Francis Delaisi, "La force allemande"
Publisher: Librairie de "Pages Libres" | 1905 | ISBN: N/A | French | PDF | 124 pages | 104 Mb
« Depuis 1870, deux faits sont venus successivement bouleverser tous les rapports entre les Etats de l'Europe.
Le premier, c'est la constitution de l'Empire allemand. Depuis le quinzième siècle jusqu'à Sedan, la plaine allemande semblait destinée à fournir des enjeux aux puissants Etats voisins; après chaque guerre le vainqueur y prenait, en manière de butin, quelques provinces; le vaincu y cherchait un dédommagement à sa défaite, et les neutres y prélevaient des compensations aux agrandissements de leurs voisins.
La création, au centre de l'Europe, d'un grand Etat militaire, vint changer tout cela. Bismarck orienta l'Autriche vers les Balkans, afin de tenir en respect la Russie; il promit à l'Italie la domination de la Méditerrannée, afin d'inquiéter la France. Et ces deux puissances, menacées chacune sur deux frontières, devaient logiquement opposer à la Triplice le contre-poids de leurs forces alliées (1878-1894).
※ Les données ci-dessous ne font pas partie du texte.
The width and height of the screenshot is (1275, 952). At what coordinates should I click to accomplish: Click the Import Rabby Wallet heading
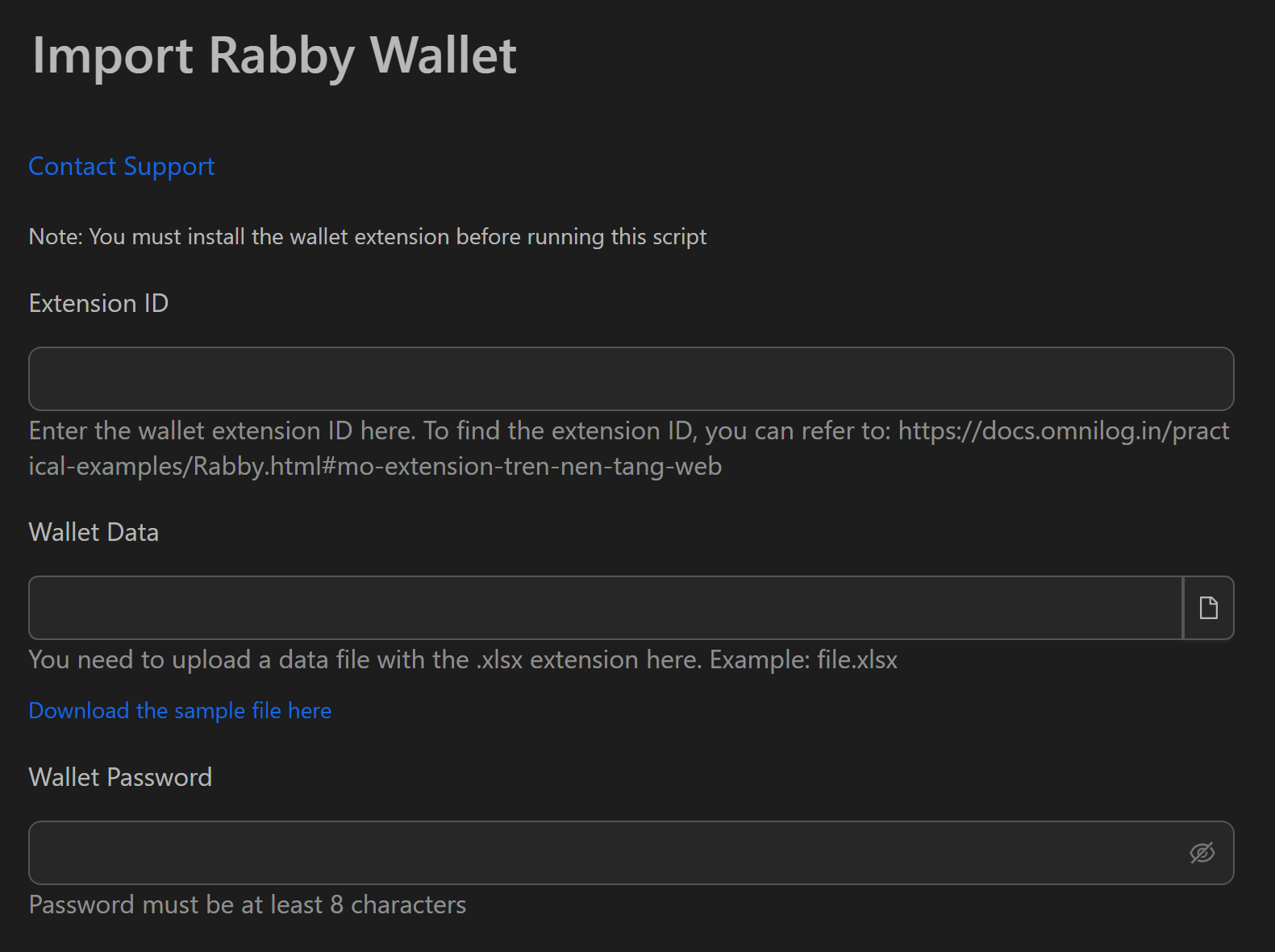(274, 56)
Mais pendant qu'on le croyait avide de guerres et de conquêtes, le grand homme d'Etat qui gouvernait l'Allemagne accomplissait sans bruit une nouvelle révolution. En 25 ans, ce pays exclusivement agricole est devenu industriel, cette nation pauvre à couvert de ses produits tous les marchés du monde, et ce peuple de terriens dispute aujourd'hui à l'Angleterre la royauté des mers.
Cette seconde révolution a été moins bruyante sans doute que la première; elle est assurément plus profonde et plus grosse de conséquences.
Désormais ce n'est plus sur le continent qu'il faut chercher les rivaux et les ennemis possibles de l'Allemagne, c'est par-delà les Océans, dans les Iles Britanniques et aux Etats-Unis. »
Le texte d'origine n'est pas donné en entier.